One of the concerns Dr Utian mentioned is a potential link between use of compounded hormones and uterine cancer. He said that in recent years, there have been reports — one from Australia and another from New York — of between two to three cases of uterine cancer each in women on compounded products. 

In the current study, Dr Utian and colleagues found that four women taking the compounded products reported having uterine cancer compared with no women who were taking the FDA-approved products.
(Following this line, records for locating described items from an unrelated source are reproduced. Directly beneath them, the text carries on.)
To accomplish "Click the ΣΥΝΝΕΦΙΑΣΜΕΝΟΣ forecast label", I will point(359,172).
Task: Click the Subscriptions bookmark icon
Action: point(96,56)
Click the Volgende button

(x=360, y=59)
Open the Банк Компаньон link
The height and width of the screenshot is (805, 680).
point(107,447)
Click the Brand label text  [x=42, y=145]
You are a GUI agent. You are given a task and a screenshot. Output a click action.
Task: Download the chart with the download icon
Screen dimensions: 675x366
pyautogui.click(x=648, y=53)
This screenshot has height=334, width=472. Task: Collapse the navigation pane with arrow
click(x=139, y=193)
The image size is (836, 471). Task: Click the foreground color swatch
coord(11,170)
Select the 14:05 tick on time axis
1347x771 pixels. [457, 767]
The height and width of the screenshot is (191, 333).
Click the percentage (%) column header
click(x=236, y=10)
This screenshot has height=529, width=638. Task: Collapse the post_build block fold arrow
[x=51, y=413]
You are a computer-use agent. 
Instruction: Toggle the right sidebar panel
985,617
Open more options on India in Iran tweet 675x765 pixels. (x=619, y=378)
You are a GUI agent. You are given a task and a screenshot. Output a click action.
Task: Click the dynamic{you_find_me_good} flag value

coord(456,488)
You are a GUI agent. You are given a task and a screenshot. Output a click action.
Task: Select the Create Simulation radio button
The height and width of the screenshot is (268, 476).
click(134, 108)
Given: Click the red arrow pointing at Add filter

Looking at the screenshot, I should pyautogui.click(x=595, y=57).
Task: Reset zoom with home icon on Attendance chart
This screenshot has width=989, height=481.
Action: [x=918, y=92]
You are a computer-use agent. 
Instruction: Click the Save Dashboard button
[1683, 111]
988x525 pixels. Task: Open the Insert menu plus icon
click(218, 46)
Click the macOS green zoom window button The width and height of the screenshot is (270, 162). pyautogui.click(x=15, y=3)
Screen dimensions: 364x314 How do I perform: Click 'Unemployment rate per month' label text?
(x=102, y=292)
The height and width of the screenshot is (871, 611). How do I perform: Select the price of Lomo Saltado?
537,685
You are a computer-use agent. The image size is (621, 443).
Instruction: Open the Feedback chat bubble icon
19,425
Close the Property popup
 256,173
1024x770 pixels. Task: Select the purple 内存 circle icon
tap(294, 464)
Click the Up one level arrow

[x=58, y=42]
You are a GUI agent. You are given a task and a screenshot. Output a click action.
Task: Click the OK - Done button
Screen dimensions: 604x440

“We’re not saying that we have proven use of compounded products is causing uterine cancer, but there is enough information now to cast a very wary eye over what is going on, and to scrutinize these products much more closely,” Dr Utian said. “These are extremely difficult products to compound, which is why they need to be done in FDA-scrutinized facilities.”

Going forward, Dr Utian recommends that endocrinologists stop prescribing compounded hormones because the components are available in FDA-approved products.

“Also, if [endocrinologists] go the compounded route and something does go wrong, they are exposed legally, because virtually all of their own societies have come out with position statements warning them against doing exactly that,” he said.


  1. Utian WH, et al. Presented at: North American Menopause Society (NAMS) 2015 Annual Meeting; Sept. 30-Oct. 3, 2015; Las Vegas.